La región de América Latina y el Caribe recaudó en 2022, en promedio, el 21,5% de su Producto Interno Bruto (PIB) en impuestos, un porcentaje muy por debajo del 34% registrado en los países de la OCDE, que agrupa a algunas de las economías más desarrolladas del mundo, según el reciente informe de la OCDE, CEPAL, CIAT y el BID. La posición de Panamá en el ranking genera grandes retos.
De acuerdo con el reporte, entre 2021 y 2022, la recaudación tributaria como proporción del PIB aumentó en más del 75% de los países de América Latina y el Caribe.
Los impuestos son el principal recurso de los gobiernos para financiar áreas críticas como la educación, la salud, la infraestructura y los programas sociales. La limitada capacidad fiscal implica, en muchos casos, una menor inversión en estos sectores clave.

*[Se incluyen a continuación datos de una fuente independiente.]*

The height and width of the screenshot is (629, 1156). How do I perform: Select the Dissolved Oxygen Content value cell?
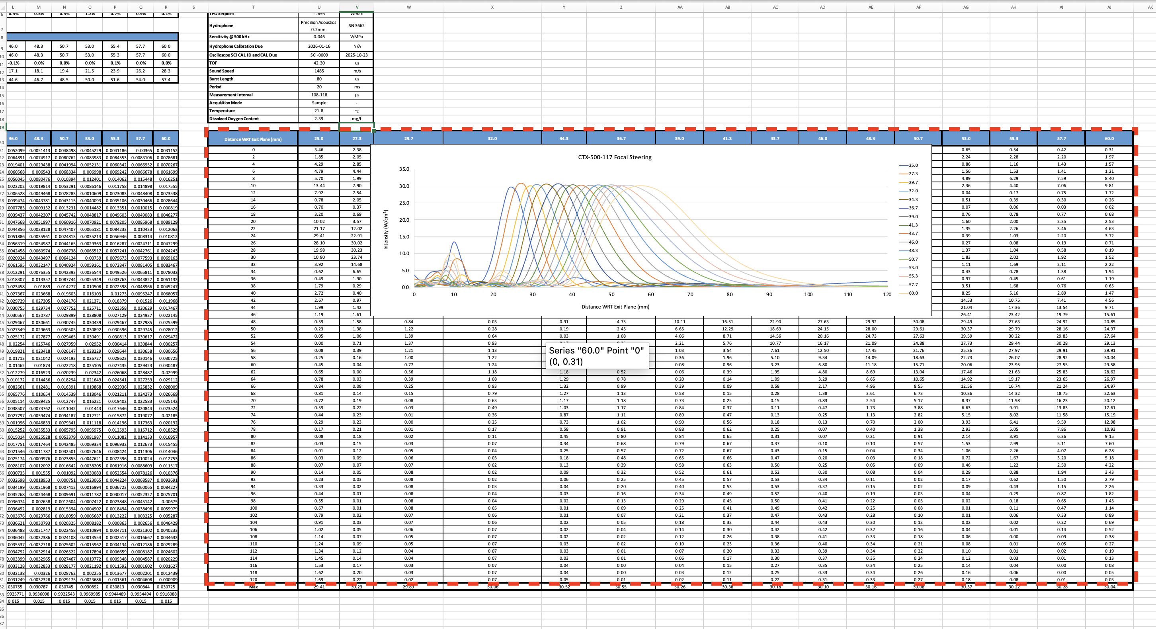319,119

Además, la comparación con los países de la OCDE pone en evidencia una brecha importante que podría estar relacionada con varios factores. Entre ellos, destacan la informalidad laboral, la evasión fiscal y la falta de reformas tributarias eficaces. Muchos países de la región dependen en gran medida de impuestos indirectos, como el IVA, que suelen ser regresivos y afectar más a los sectores de menores ingresos.